Пианино. Татьяна играла на нём дважды. Один раз, когда они пришли с отцом, и папа сказал:

– Поздравьте нас, родные, теперь мы муж и жена.

И все упросили Татьяну сыграть, наконец. И казалось, что нет никакой войны. Раскрасневшаяся Татьяна, смущаясь, пробегала пальцами по клавишам и пела. И становилось на душе прозрачно, глубоко и тревожно:

– Я ехала домой, душа была полна неясным для самой каким-то новым светом….

Татка впервые слышала, как играет и поёт Татьяна, смотрела, распахнув глаза, на вдохновенное красивое лицо и хотя понимала не всё, о чём чистым голосом пела папина новая жена, но чувствовала каждую строчку. Ей так явственно представлялся зябкий розовый рассвет, перестук колёс, неровный туман, рассыпающийся росой на луг. А потом посмотрела на Виктора, и у него было такое лицо, что Татке хотелось обнять его, утешать и говорить, что всё-всё будет непременно хорошо, но вдруг ей самой стало неуютно, маятно и тревожно.

Потом Татьяна подбирала музыку на слух, и все пели песню Лебедева-Кумача, призывая вставать страну огромную. И лица у всех были застывшие.

Второй раз – перед тем как пианино разрубили на дрова – Татьяна играла какой-то страшный марш, и казалось, что это не музыка, и не клавиши черные и белые, а страшные, ненавистные черные фашисты, идут и рвут, рвут черными зубами бомб белую землю.

Пианино рыдало, стонало, и казалось, что долго-долго звенело в стенах, когда его ломали.

Первыми на войну ушли мальчики. Татка шла, шла долго рядом с Виктором. И он сжимал, сжимал её пальцы так, что ей было больно.

– Таточка, Таточка, родная, ты же всё-всё понимаешь, да? – держал её лицо в своих ладонях, смотрел в глаза – насквозь.

И обнимал, а Татка пыталась уцепить в горсть его пальто на спине, но ткань не поддавалась, и она тихо-тихо поскуливала. А он вытирал, вытирал ладонями её мокрое лицо и бормотал, обдавая горячим дыханием щёки:

– Сейчас нельзя, нельзя, ты просто дождись меня, хорошо? Хорошо? Я вернусь, я вернусь, Таточка. Я сейчас не скажу, а когда вернусь – скажу, Таточка. Чтобы было зачем, понимаешь?

А Татка так и скулила, и скулила.

Потом ушёл дядя Олег, и с ними осталась его перепуганная беременная жена. Совершенно не приспособленная ни к чему. Ни к какой жизни. И он очень просил её беречь. Ох, дядя Олег, как сложно было выполнять твою жаркую просьбу. Потому что беречь друг друга – недостаточно чтобы выжить. Надо, чтобы человек сам хотел выжить. Чтобы он что-то делал. Всегда что-то делал. Сел – умер. Этой зимой – так. Перестал думать о чистоте – заболел, умер. Не встал с кровати утром в промерзшем до ледяных корок доме, – умер, умер, умер.

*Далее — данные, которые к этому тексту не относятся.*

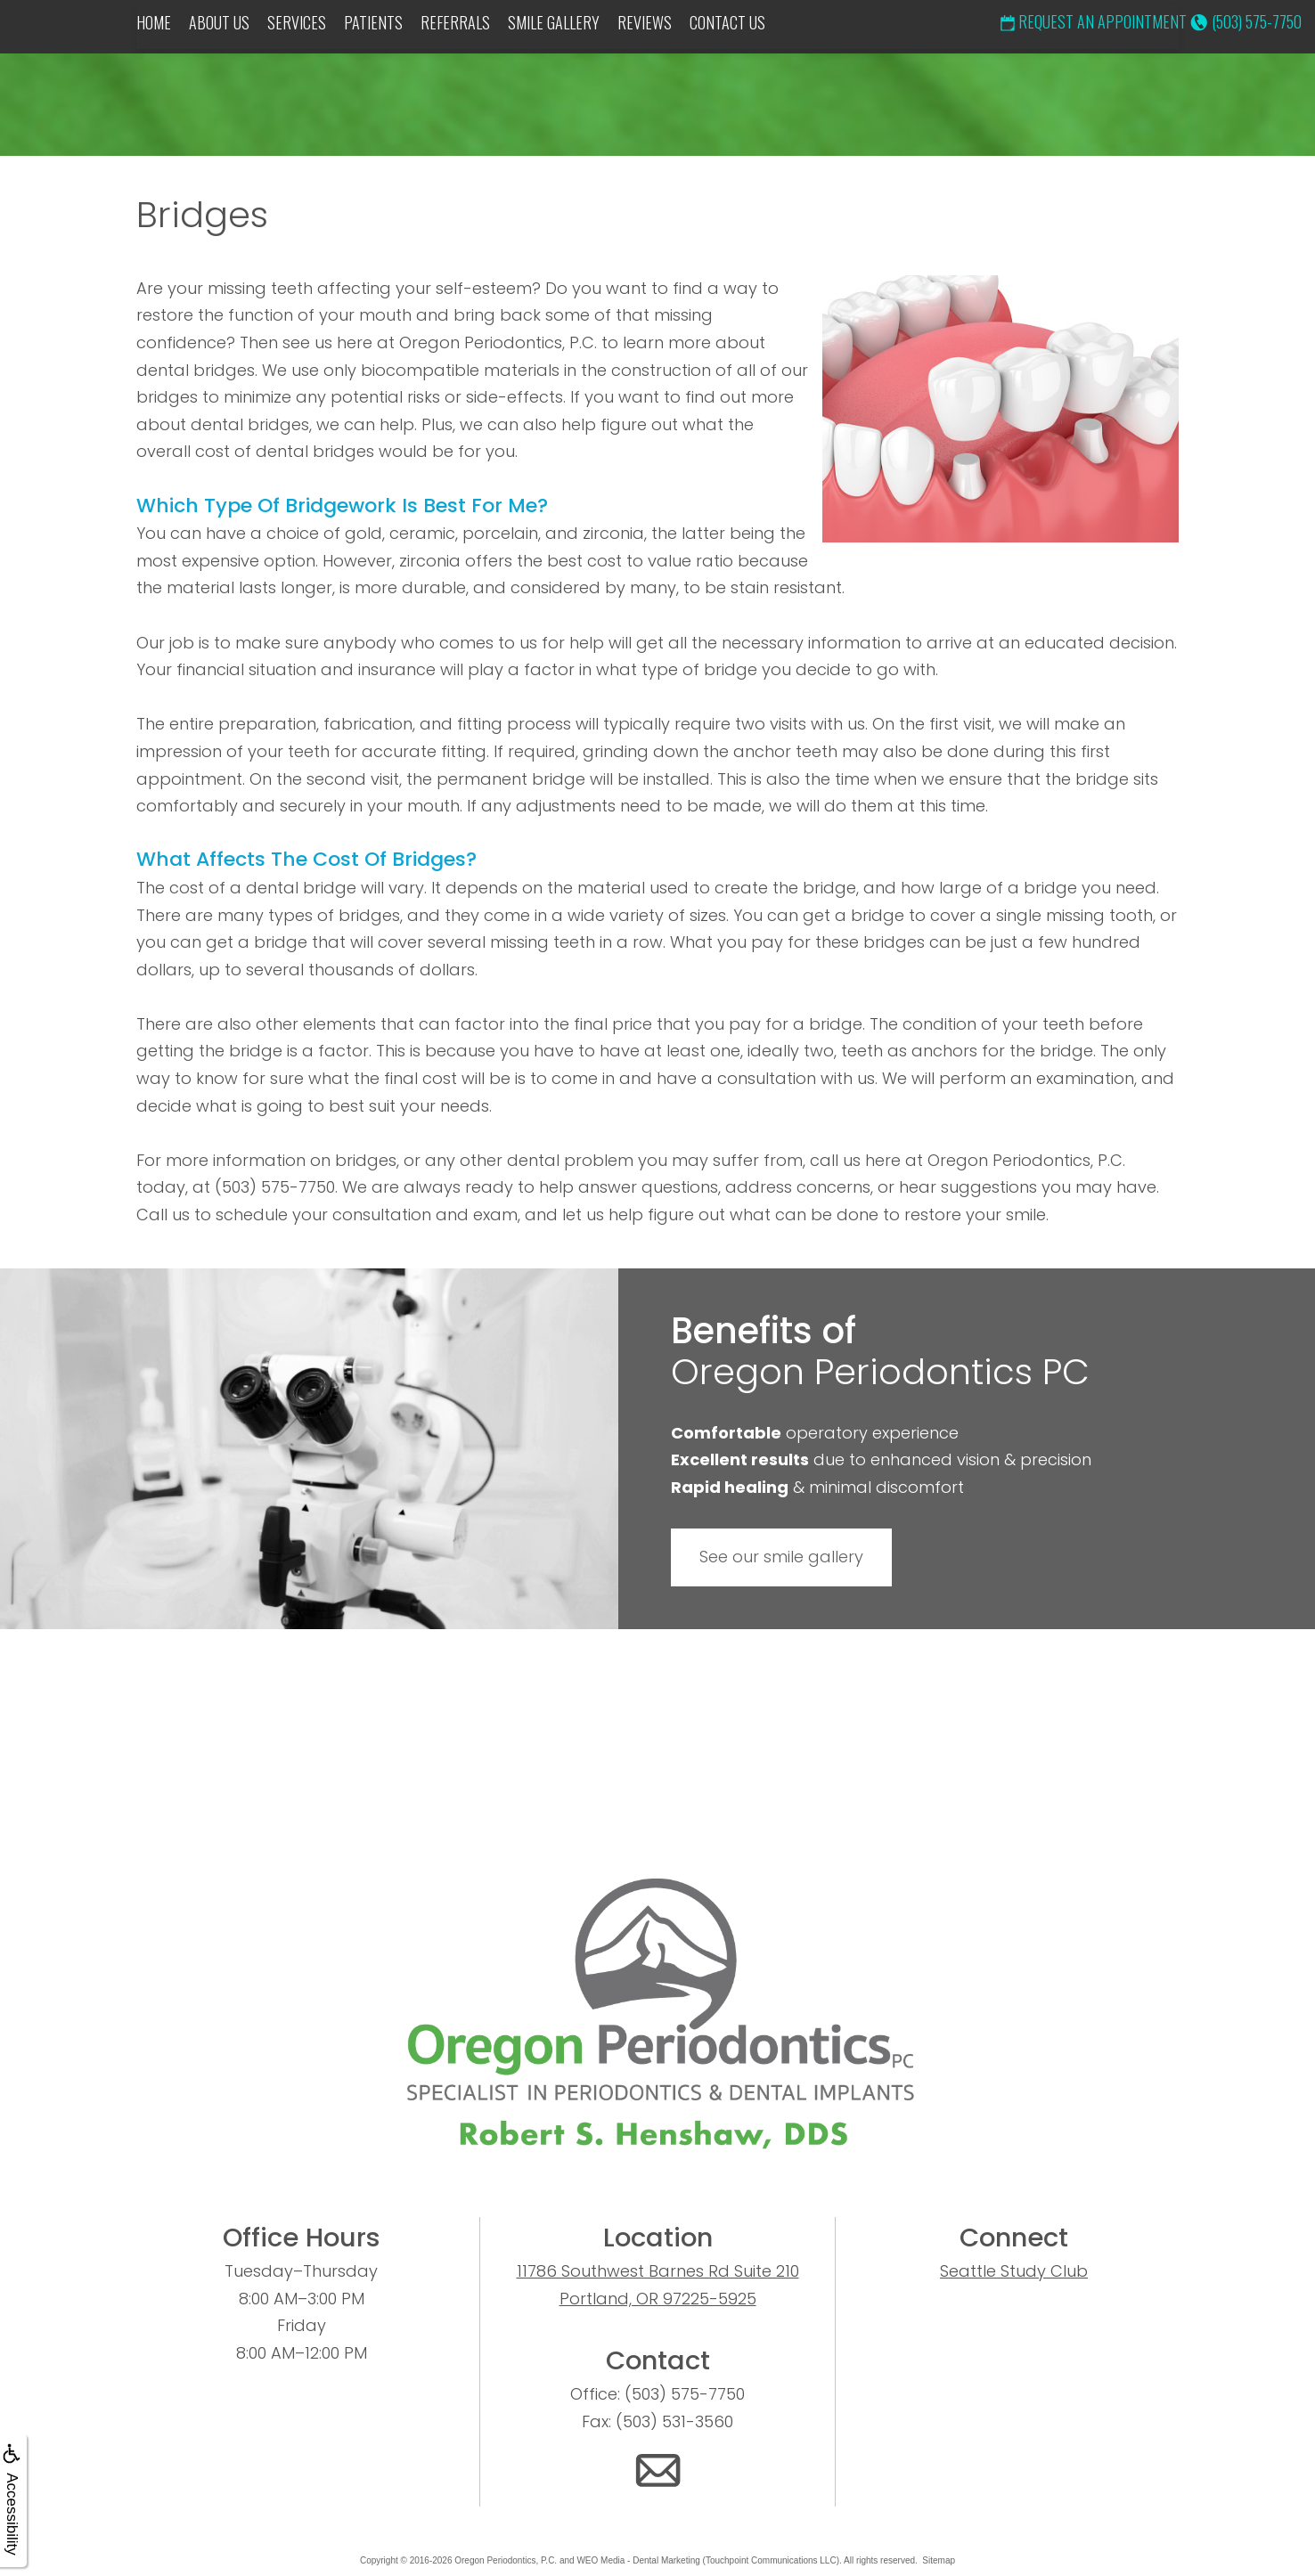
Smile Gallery (554, 22)
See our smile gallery (781, 1556)
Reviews (644, 22)
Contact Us (727, 22)
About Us (219, 22)
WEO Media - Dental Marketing (637, 2560)
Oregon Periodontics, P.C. (505, 2560)
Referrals (455, 22)
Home (153, 22)
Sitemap (938, 2560)
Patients (373, 22)
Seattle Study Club (1014, 2271)
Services (296, 22)
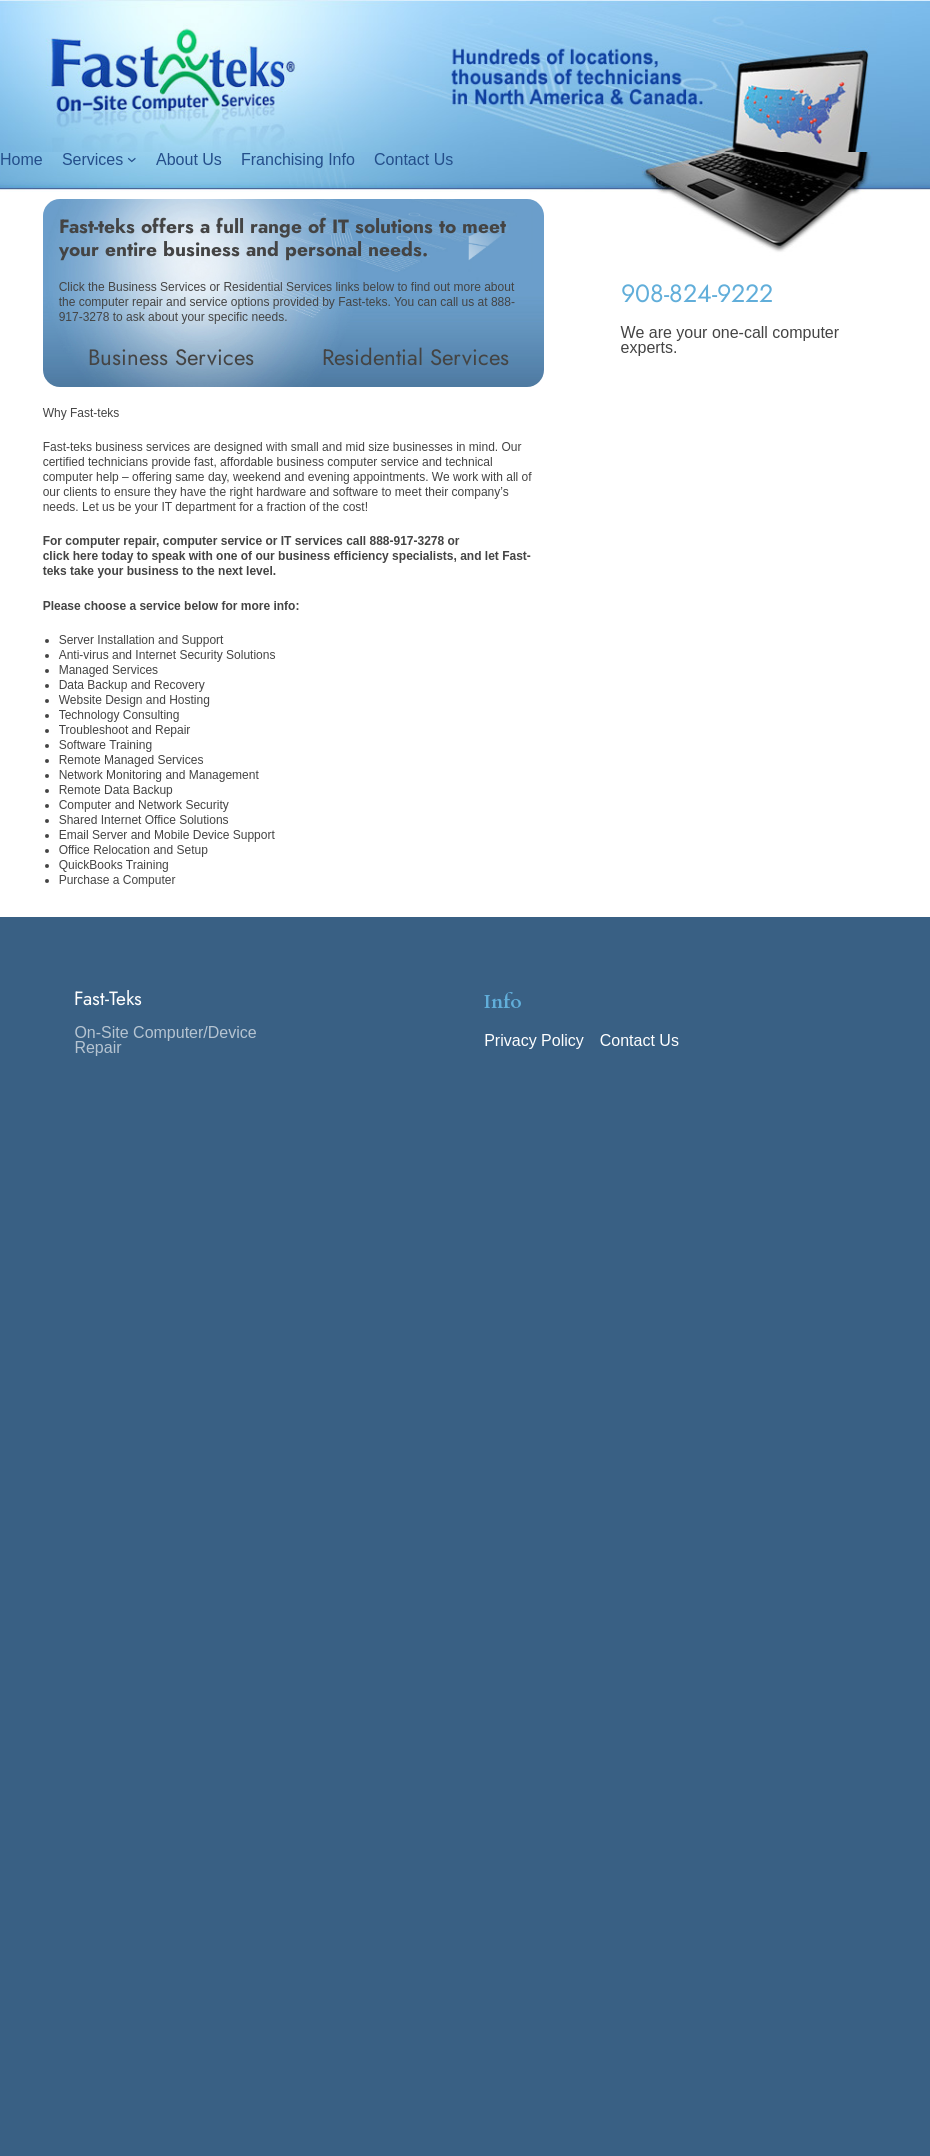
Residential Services (415, 357)
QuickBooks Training (114, 865)
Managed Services (108, 670)
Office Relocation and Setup (133, 850)
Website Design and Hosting (134, 700)
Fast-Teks (108, 998)
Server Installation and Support (141, 640)
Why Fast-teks (81, 413)
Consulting (151, 715)
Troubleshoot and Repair (125, 730)
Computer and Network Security (144, 805)
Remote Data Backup (116, 790)
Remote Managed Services (131, 760)
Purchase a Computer (117, 880)
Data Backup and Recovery (132, 685)
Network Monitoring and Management (159, 775)
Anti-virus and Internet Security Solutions (167, 655)
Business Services (171, 357)
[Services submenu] (132, 159)
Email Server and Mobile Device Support (167, 835)
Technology (91, 715)
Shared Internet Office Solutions (144, 820)
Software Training (105, 745)
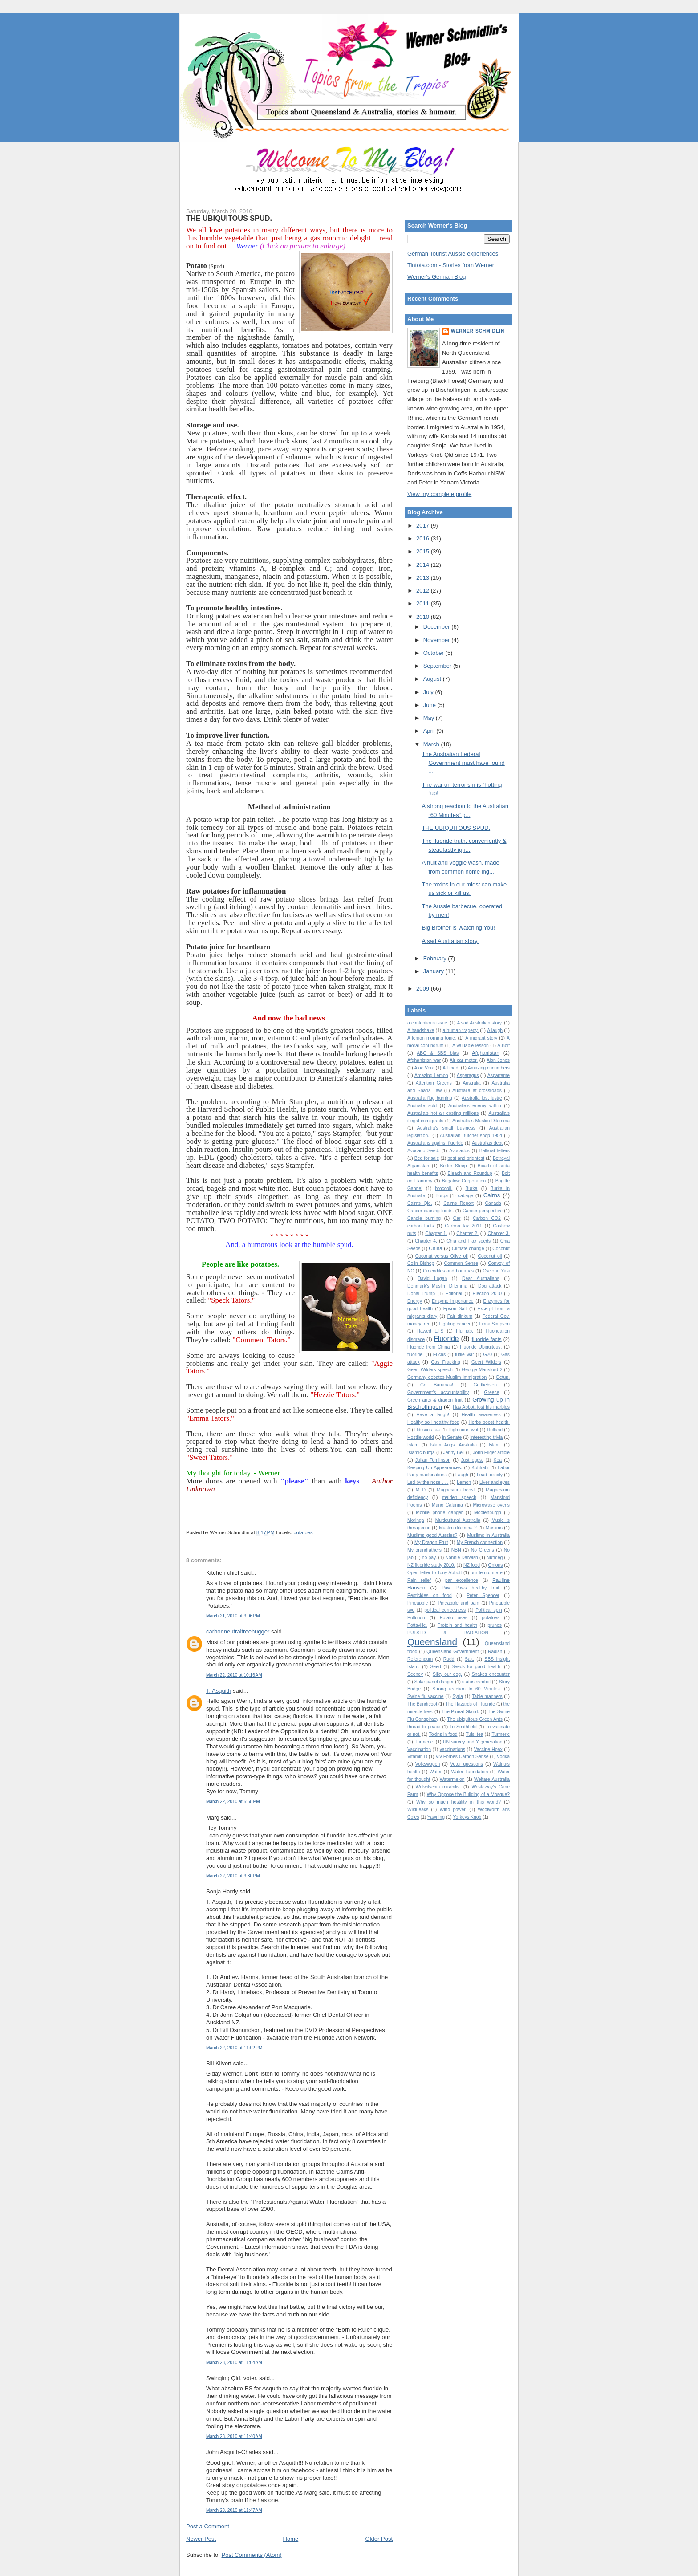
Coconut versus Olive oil (441, 1256)
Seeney (415, 1674)
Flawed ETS (429, 1331)
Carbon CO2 (487, 1218)
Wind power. (453, 1809)
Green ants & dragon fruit (435, 1400)
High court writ (463, 1429)
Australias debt (487, 1143)
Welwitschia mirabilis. (438, 1786)
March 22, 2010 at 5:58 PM (233, 1801)
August (433, 678)
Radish (495, 1651)
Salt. (469, 1659)
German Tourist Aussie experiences (452, 253)
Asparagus (468, 1075)
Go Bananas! (436, 1384)
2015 (423, 551)
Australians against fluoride (435, 1143)
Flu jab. (464, 1331)
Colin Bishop (420, 1263)
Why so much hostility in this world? (458, 1802)
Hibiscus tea (427, 1429)
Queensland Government (452, 1651)
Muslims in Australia (488, 1535)
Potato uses (453, 1617)
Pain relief (419, 1580)
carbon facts (420, 1225)
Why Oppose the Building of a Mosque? (468, 1794)
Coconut (501, 1248)
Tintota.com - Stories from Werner (450, 265)
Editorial (453, 1293)
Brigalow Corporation (464, 1180)
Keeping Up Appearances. (434, 1467)
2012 (423, 590)
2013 (423, 577)
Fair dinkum (459, 1316)
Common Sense (461, 1263)
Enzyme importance (453, 1301)
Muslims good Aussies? (432, 1535)
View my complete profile (439, 494)
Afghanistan (485, 1053)
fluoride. (415, 1354)
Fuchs (439, 1354)
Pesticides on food (429, 1595)
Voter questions (466, 1764)
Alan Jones (498, 1060)
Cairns (491, 1195)
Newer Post (201, 2538)
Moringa (415, 1520)
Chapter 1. (436, 1233)
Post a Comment (207, 2526)
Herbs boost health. (489, 1422)
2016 (423, 538)
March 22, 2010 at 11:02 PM (234, 2047)
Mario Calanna (447, 1505)
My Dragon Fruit (431, 1542)
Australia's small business (446, 1127)
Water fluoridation (469, 1771)
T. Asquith (218, 1690)
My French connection (480, 1542)
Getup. (503, 1377)
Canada (493, 1203)
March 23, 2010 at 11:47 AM (234, 2510)
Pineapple (417, 1603)
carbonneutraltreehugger (237, 1631)
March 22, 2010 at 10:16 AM (234, 1675)
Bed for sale (426, 1158)
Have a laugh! (432, 1414)
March (432, 744)
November (437, 640)
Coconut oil (490, 1256)
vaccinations (452, 1749)
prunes (494, 1625)
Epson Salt (455, 1308)
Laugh (461, 1474)
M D (421, 1489)
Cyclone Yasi (496, 1270)
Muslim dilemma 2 (458, 1527)
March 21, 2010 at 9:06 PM (233, 1615)
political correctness (445, 1610)
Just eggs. (472, 1460)
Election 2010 (487, 1293)
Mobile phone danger (439, 1512)
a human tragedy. (460, 1030)
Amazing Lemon (431, 1075)
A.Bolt (503, 1045)
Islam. (495, 1444)
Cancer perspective (483, 1210)
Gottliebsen (485, 1384)
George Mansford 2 (482, 1369)
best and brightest (465, 1158)
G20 (487, 1354)
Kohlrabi (479, 1467)
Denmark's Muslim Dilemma (437, 1286)
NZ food (471, 1565)
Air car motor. (464, 1060)
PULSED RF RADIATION (447, 1632)
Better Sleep (453, 1165)
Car (457, 1218)
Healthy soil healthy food (433, 1422)
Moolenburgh (487, 1512)
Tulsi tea (474, 1734)
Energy (414, 1301)
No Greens (482, 1550)
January (434, 971)
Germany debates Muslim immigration (447, 1377)
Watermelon (452, 1779)
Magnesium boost (456, 1489)
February (435, 958)
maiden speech (459, 1497)
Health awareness (481, 1414)
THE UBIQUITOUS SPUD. (229, 218)
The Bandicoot (422, 1704)
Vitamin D (417, 1756)
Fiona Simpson (494, 1323)
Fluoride (446, 1338)
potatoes (302, 1532)
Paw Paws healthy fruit (470, 1587)
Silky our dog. (447, 1674)
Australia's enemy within (474, 1105)
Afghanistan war (424, 1060)
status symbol (476, 1681)
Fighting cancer (455, 1323)
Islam (412, 1444)
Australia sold (422, 1105)
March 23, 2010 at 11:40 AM (234, 2436)
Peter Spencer (483, 1595)
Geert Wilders (486, 1362)
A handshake (420, 1030)
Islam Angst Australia (453, 1444)
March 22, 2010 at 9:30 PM (233, 1875)
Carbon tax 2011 (463, 1225)
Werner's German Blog (436, 276)
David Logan (432, 1278)
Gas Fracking (445, 1362)
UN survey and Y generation (473, 1741)
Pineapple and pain (458, 1603)
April (430, 730)
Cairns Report (458, 1203)
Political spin (488, 1610)
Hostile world (420, 1437)
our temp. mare (487, 1572)
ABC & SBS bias (438, 1053)
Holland (495, 1429)
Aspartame (498, 1075)
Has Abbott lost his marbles (481, 1407)
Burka (471, 1188)
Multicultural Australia (457, 1520)
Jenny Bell (454, 1452)
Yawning (436, 1817)
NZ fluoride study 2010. (431, 1565)
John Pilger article (491, 1452)
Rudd (449, 1659)
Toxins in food (443, 1734)
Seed (435, 1666)
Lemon (464, 1482)
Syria (457, 1696)
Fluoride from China (428, 1347)
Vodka (503, 1756)
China (435, 1248)
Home (291, 2538)
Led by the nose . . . (427, 1482)
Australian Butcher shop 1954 (471, 1135)
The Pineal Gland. (460, 1711)
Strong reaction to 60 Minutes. (466, 1688)
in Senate (452, 1437)
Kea (498, 1460)
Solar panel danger (434, 1681)
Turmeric (500, 1734)
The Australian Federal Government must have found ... (463, 763)
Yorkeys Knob (467, 1817)
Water (436, 1771)
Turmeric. (424, 1741)
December (437, 626)
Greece (491, 1392)
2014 (423, 564)
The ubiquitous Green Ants (475, 1719)
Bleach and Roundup (470, 1173)
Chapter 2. (467, 1233)
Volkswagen (427, 1764)
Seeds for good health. (476, 1666)
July (429, 692)
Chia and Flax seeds (468, 1241)
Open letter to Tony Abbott (434, 1572)
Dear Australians (480, 1278)
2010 (423, 617)
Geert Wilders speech (430, 1369)
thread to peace (423, 1726)
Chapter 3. (498, 1233)
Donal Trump (421, 1293)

Потом не вернулся с работы отец, и Татка с Татьяной сами ходили к почтальонше, раньше, чем она приносила письма, чтобы проверить, нет ли письма.

И остались только женщины и близнецы.

Комнаты стали слишком большими и пустыми. Татьяна никак не могла найти работу, и получала карточки как иждивенец, как и Муся. А Татка вошла в добровольческую бригаду при новой школе – быстро закончили курсы и сразу стали дежурить при обстрелах, разгребать чердаки, которые загорались стремительно, и дома выгорали до тла. И красили фосфатом деревянные балки, балясины.

Татка помнит первую «зажигалку». На крыше их было трое: она, ещё одна девушка, Таткина ровесница, и мальчик лет тринадцати. Зажигалка упала и крутилась, а Татка как будто оглохла и её словно парализовало, потом она резко метнулась к огненной гильзе, мальчик – тоже, и они стукнулись головами, подхватили смертельный огонь и скинули вниз. И смеялись. Страшным сумасшедшим смехом.